> _Work task_: Across the data, every line with the word "square" counts once; state the total alone.
----
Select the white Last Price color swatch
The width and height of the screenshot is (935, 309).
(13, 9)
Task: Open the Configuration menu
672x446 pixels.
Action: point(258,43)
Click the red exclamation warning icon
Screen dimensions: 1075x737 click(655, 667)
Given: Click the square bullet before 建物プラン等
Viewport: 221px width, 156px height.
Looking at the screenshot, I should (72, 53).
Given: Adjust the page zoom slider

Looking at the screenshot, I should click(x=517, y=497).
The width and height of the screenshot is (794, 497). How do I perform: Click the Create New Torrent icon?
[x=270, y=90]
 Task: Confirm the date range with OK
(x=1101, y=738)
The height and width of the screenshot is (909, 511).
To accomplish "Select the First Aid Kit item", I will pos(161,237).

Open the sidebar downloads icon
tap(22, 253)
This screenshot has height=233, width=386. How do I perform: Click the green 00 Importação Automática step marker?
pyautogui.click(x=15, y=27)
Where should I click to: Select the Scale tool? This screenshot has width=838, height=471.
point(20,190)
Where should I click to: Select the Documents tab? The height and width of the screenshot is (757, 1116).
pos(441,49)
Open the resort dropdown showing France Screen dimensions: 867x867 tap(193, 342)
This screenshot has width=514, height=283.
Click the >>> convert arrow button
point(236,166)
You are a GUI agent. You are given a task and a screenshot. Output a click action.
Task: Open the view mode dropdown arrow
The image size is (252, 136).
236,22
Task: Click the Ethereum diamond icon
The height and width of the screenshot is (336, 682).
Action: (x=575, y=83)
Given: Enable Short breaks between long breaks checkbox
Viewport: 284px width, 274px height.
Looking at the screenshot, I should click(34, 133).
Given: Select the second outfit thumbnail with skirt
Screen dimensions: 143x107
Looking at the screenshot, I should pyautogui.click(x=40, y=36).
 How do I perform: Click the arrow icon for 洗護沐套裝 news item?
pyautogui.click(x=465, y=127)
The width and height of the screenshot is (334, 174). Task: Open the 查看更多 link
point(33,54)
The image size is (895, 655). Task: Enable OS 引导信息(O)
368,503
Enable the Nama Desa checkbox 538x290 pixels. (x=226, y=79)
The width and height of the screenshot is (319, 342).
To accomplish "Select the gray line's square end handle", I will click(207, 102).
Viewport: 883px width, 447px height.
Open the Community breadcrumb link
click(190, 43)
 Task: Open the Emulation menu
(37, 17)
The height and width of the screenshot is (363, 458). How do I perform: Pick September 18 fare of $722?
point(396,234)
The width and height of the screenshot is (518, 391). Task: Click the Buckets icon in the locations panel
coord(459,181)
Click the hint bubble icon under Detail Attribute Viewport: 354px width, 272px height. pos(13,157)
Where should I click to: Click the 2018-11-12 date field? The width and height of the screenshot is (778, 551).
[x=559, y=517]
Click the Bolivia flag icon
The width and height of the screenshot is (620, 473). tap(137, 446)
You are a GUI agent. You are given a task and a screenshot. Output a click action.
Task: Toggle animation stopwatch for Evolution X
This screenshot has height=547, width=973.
----
> _Expected answer_: 2